## Collected data
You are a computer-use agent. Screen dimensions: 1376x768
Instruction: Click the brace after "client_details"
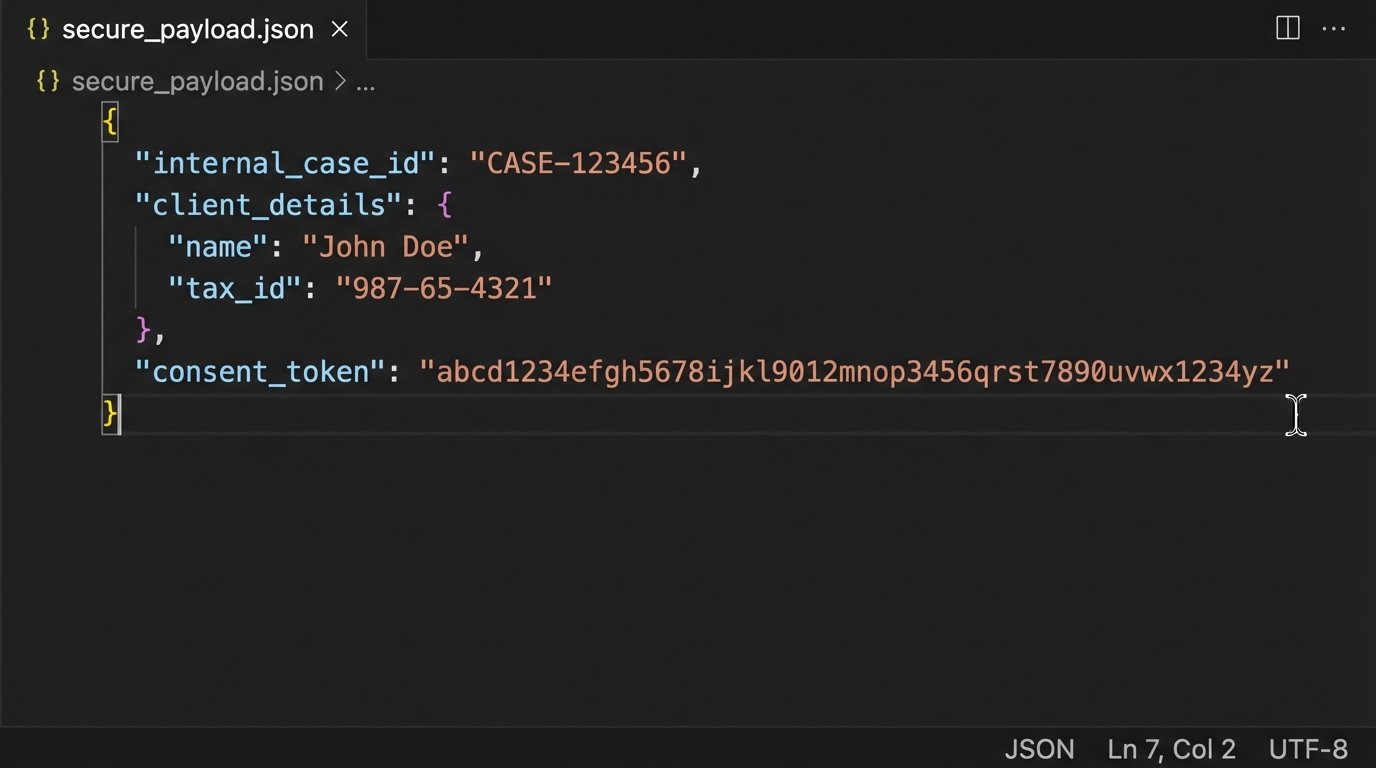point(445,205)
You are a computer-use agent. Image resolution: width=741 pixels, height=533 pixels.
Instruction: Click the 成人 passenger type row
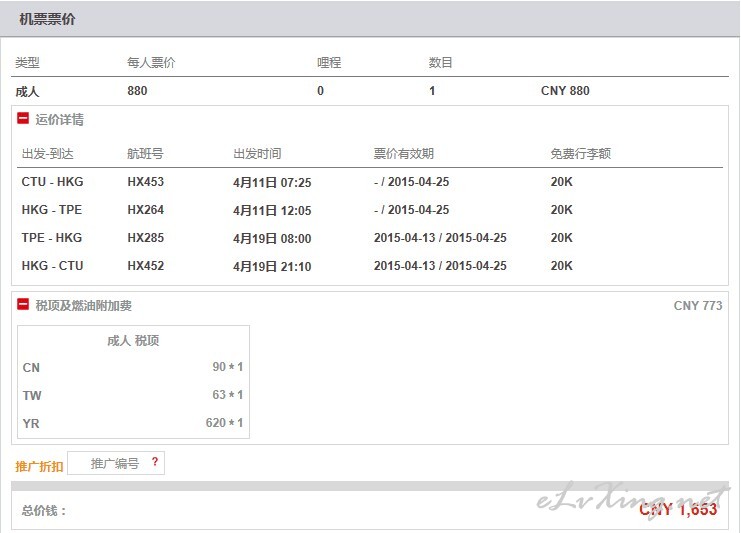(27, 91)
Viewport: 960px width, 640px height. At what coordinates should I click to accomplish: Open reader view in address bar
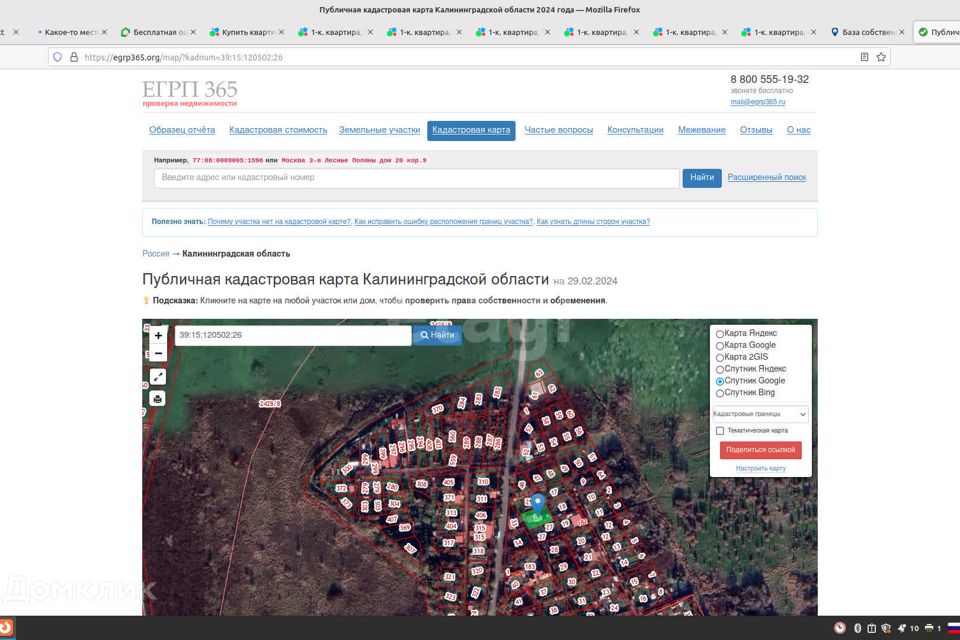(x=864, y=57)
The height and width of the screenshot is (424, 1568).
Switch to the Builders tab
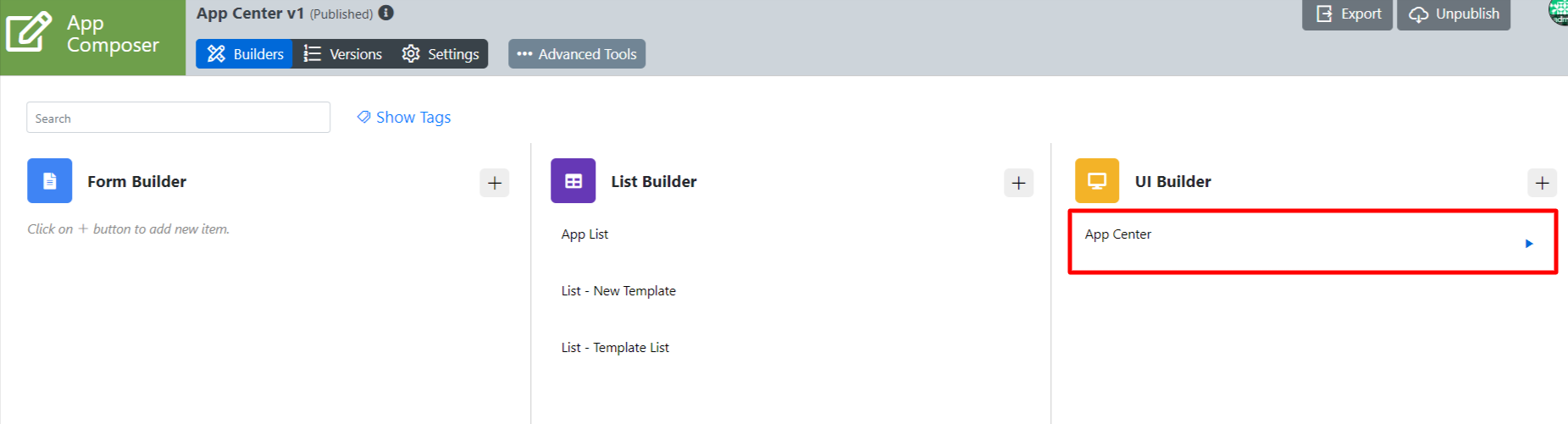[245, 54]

## Aim of the task
Each line of the data that holds "computer" should be reported.

## Solution to this problem
You are a computer-use agent. Screen dimensions: 1376x768
You are a computer-use agent. Image resolution: width=741 pixels, height=533 pixels.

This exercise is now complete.